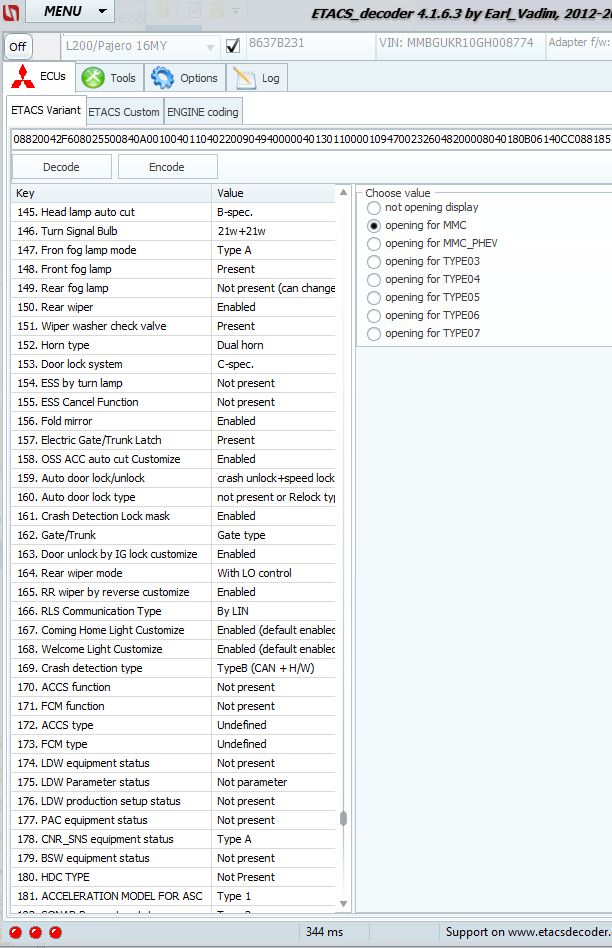
Task: Click the key list vertical scrollbar thumb
Action: [x=343, y=818]
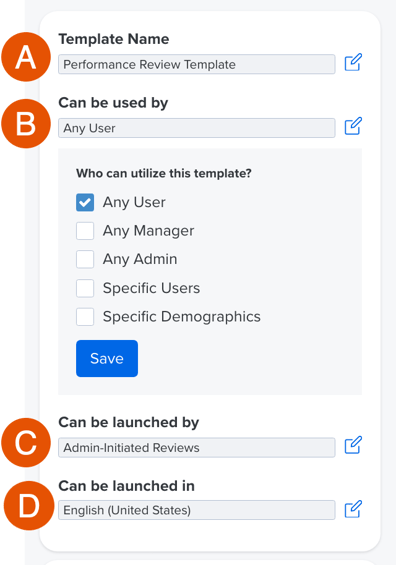Edit the Can be launched by setting
Viewport: 396px width, 565px height.
[353, 445]
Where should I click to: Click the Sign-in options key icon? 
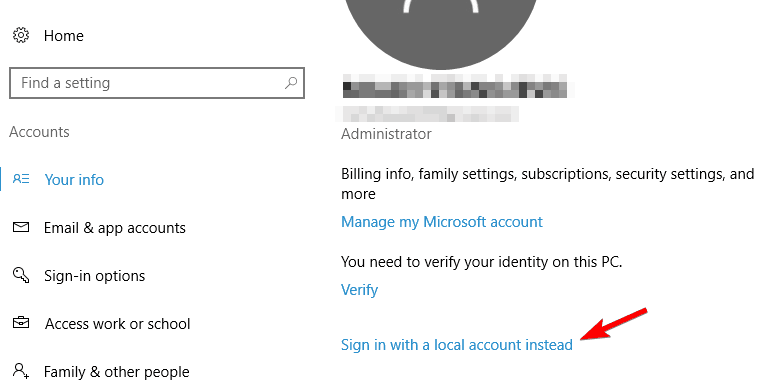[21, 275]
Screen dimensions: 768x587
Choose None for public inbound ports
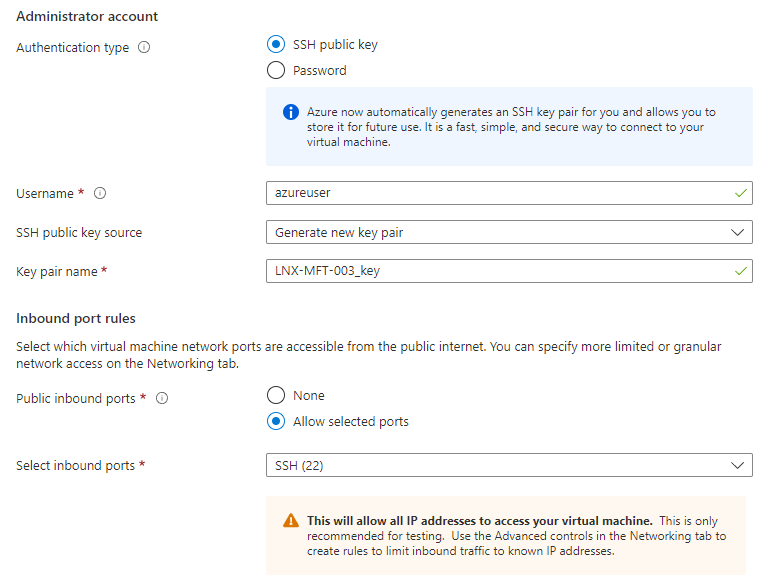click(276, 396)
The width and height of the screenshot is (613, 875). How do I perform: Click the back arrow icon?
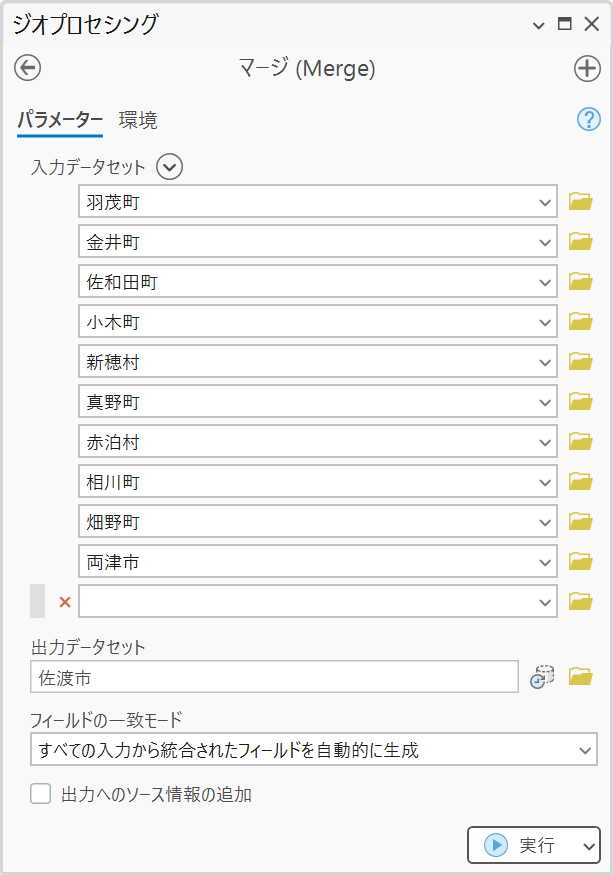coord(27,68)
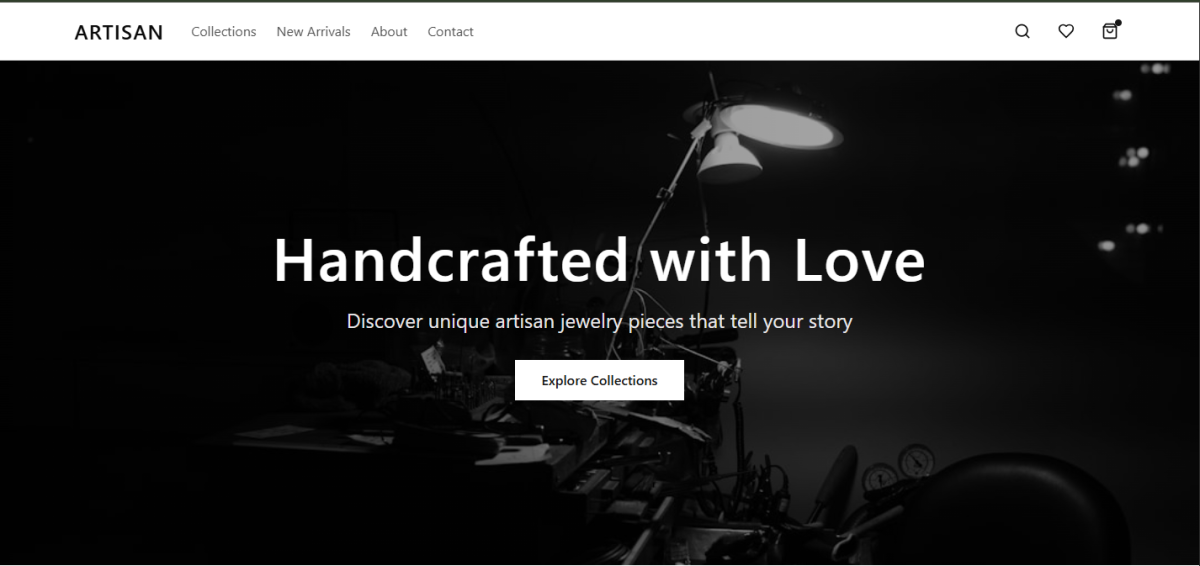The width and height of the screenshot is (1200, 566).
Task: Click the "Handcrafted with Love" headline
Action: (599, 260)
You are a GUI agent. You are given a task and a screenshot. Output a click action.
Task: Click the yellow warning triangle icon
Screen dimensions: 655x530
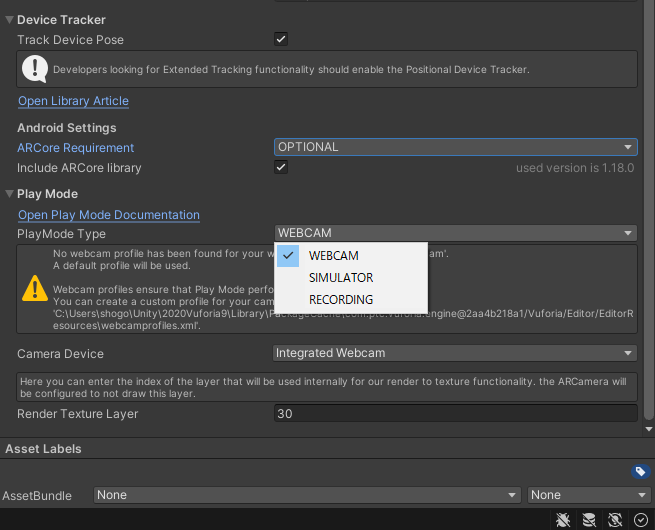[x=36, y=290]
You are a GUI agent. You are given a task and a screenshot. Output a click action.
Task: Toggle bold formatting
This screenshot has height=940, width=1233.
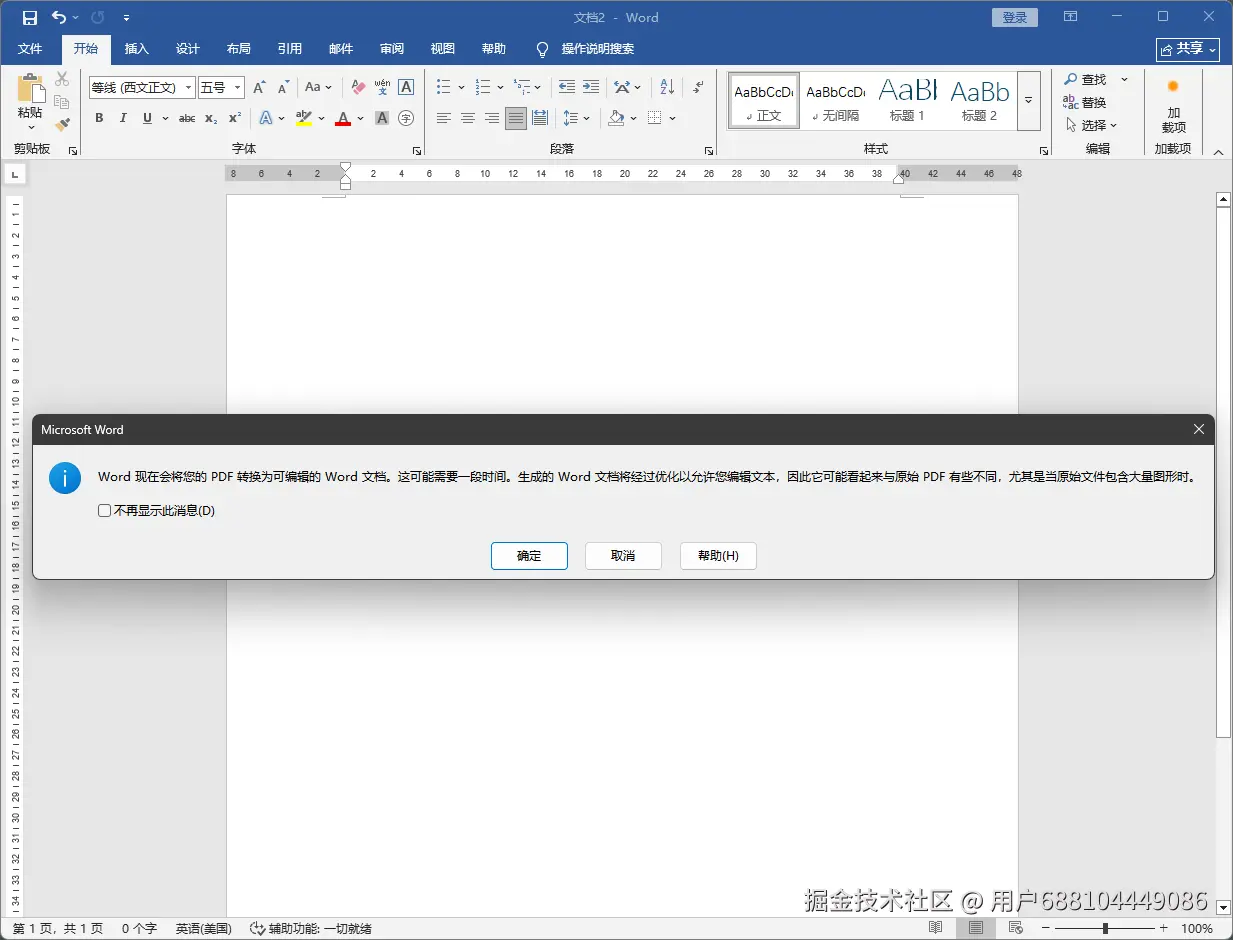pos(98,118)
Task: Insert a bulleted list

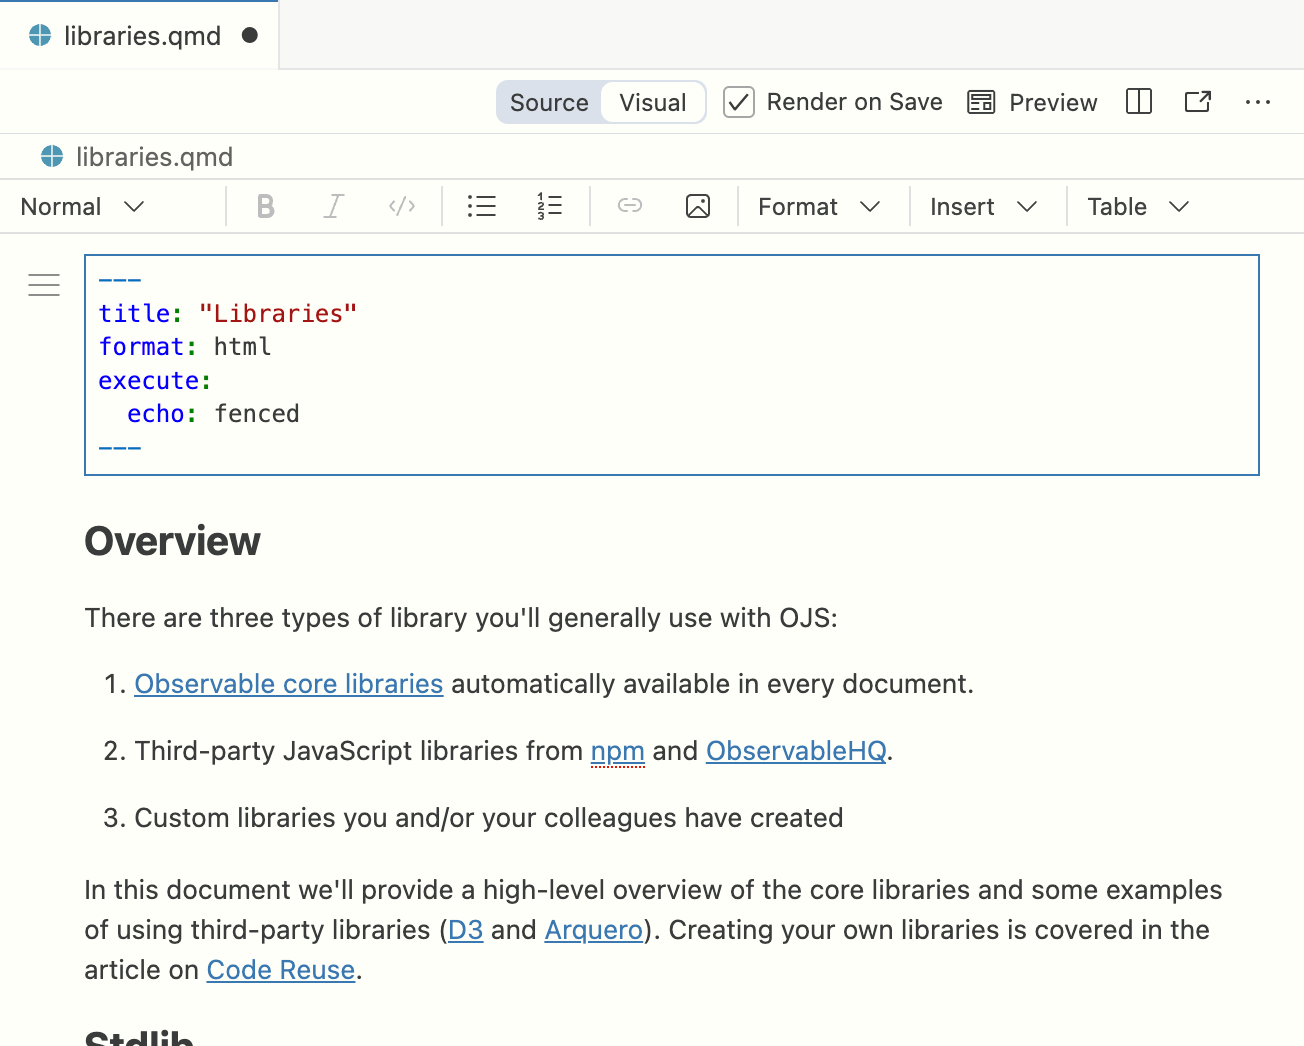Action: [481, 206]
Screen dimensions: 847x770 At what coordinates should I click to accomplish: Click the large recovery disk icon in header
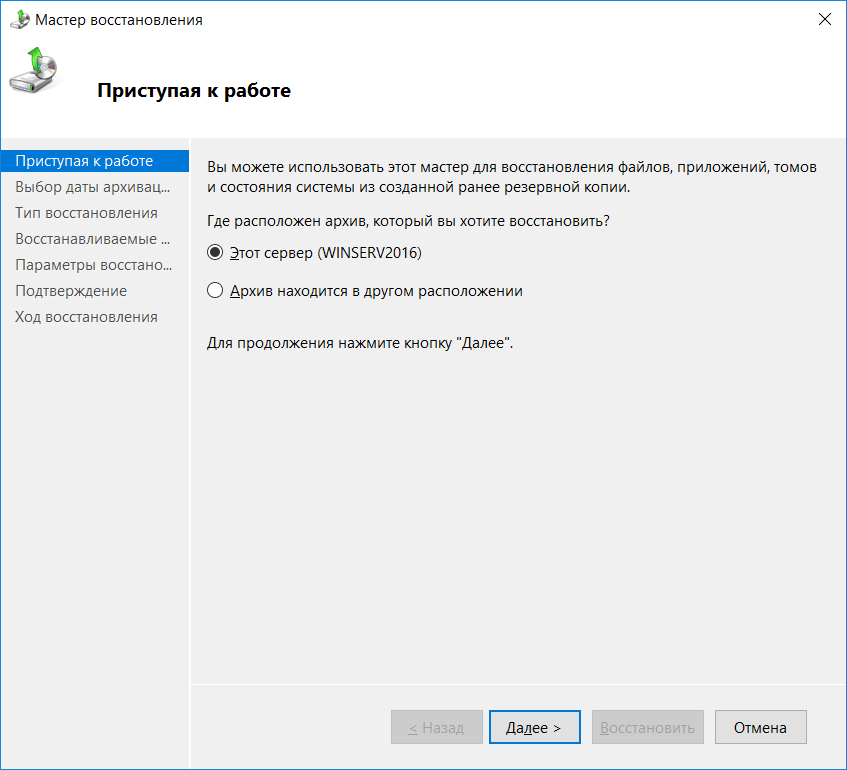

::::::::

Work to complete: Nothing but the lines from the line with "Screen dimensions: 655x530" through the last line of the listing should be copied, exactly and with both ends kept. Leave pictures out.

Answer to this exercise:
Screen dimensions: 655x530
[x=36, y=290]
You are a GUI agent. You are given a task and a screenshot. Output a click action.
Task: Toggle bold formatting
This screenshot has height=940, width=1233.
pos(98,118)
Task: Insert a bulleted list

Action: [481, 206]
Screen dimensions: 847x770 At what coordinates should I click to accomplish: Click the large recovery disk icon in header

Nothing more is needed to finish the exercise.